Index(['Unnamed: 5_level_0.W/L', 'Unnamed: 6_level_0.Tm',
       'Unnamed: 7_level_0.Opp', 'Team.FG', 'Team.FGA', 'Team.FG%', 'Team.3P',
       'Team.3PA', 'Team.3P%', 'Team.FT'],
      dtype='object')

> Note: Lets break that piece of code above down for a sec: <b>sac_2017_df.columns.map('.'.join)</b> is calling the [str.join()](https://pandas.pydata.org/pandas-docs/stable/reference/api/pandas.Series.str.join.html) function where the str is '.' for each column with the [.map()](https://pandas.pydata.org/pandas-docs/stable/reference/api/pandas.Series.map.html) function

Now with the columns merged, we can keep the prefixed descriptions such as Team and Opponent so we know whose stats we're viewing but prefixes like 'Unnamed: 0_level_0' are no use to us. 

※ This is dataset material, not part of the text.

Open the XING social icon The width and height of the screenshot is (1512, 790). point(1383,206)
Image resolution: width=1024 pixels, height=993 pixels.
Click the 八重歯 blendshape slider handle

We can use regular expressions to remove the unneeded text in some of our column names

In [13]:
sac_2017_df.columns = merged_columns.str.replace(r"Unnamed:\ [0-9]_level_[0-9].", '', regex=True)

In [15]:
sac_2017_df.iloc[0:5, 0:15]

Unnamed: 0,Rk,G,Date,Unnamed: 3_level_1,Opp,W/L,Tm,Opp.1,Team.FG,Team.FGA,Team.FG%,Team.3P,Team.3PA,Team.3P%,Team.FT
0,1,1,2017-10-18,,HOU,L,100,105,42,88,0.477,8,23,0.348,8
1,2,2,2017-10-20,@,DAL,W,93,88,37,87,0.425,10,23,0.435,9
2,3,3,2017-10-21,@,DEN,L,79,96,31,85,0.365,8,22,0.364,9
3,4,4,2017-10-23,@,PHO,L,115,117,43,99,0.434,9,22,0.409,20
4,5,5,2017-10-26,,NOP,L,106,114,38,81,0.469,7,20,0.35,23


There is still an 'Unnmaed: 3_level_1' tag after the regex processing which represents if the team of interest was playing home or away. We won't even be using this column as is so we can just process our new column and drop 'Unnamed: 3_level_1' after.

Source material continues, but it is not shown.